I have my girl, Gopher in a hutch. Every day, I let her, her parents, and her uncle, all out to play in their seperate pens. It's set up so that each hutch leads into a 4'x7' pen. Normally, I let their ramps down and they just hop out. 

This is Gopher's first real hutch experience. I let down her ramp door and she didn't know what to do. I waited but she didnt even notice that it was open. 

Today, instead of teaching her, I just picked her up and put her on the ground in her pen. I wanted her to have enough play time since it's getting dark soon. 

I tried to "show" her the ramp just a few minutes ago and now I have a bloody cut on my hand. 

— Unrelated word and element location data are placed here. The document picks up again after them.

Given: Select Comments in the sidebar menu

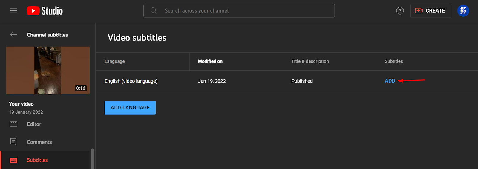Looking at the screenshot, I should (39, 142).
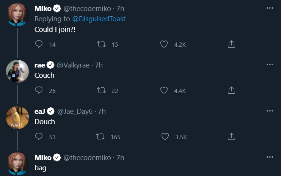Open more options on rae's tweet
The width and height of the screenshot is (281, 176).
pos(270,64)
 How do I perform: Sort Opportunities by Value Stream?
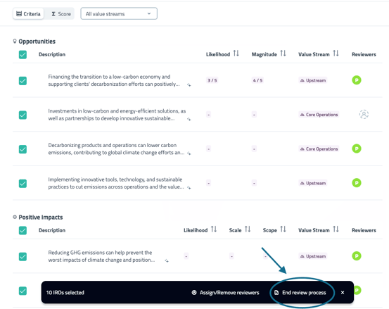coord(336,53)
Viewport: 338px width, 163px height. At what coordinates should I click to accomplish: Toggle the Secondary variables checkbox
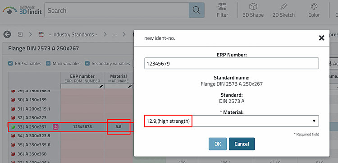click(x=87, y=64)
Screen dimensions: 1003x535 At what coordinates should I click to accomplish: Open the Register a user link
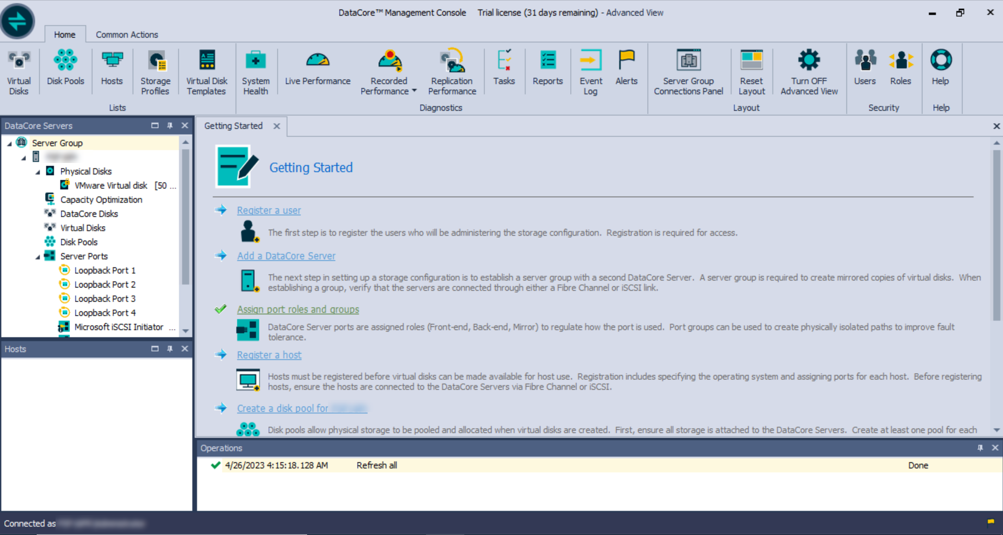pos(269,210)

My question is, How do I teach her without stressing her out and leading her to maul my hand again? She's a sweet girl and I'll never girve up but I was just wondering how I go about this . Thanks!


----------



## goneforbaroque (Apr 12, 2011)

Food trail


----------



## Nela (Apr 12, 2011)

Yep, I always use food to entice them myself. I had to do that recently with Rolo.


----------



## Katmais_mommy (Apr 12, 2011)

Thanks. Gopher loves food. I guess she gets it from Kody, her bunny Mama


----------



## goneforbaroque (Apr 12, 2011)

Let us know how it works!


----------



## Katmais_mommy (Apr 12, 2011)

Well, it was successful! She didn't like that I teased her but she eventually hopped down the ramp where I placed her food. She was a happy girl! I left her in her pen for most of the day. From inside my house, I could see that she hopped back and forth from her hutch and her pen using the ramp. Thanks, everyone!


----------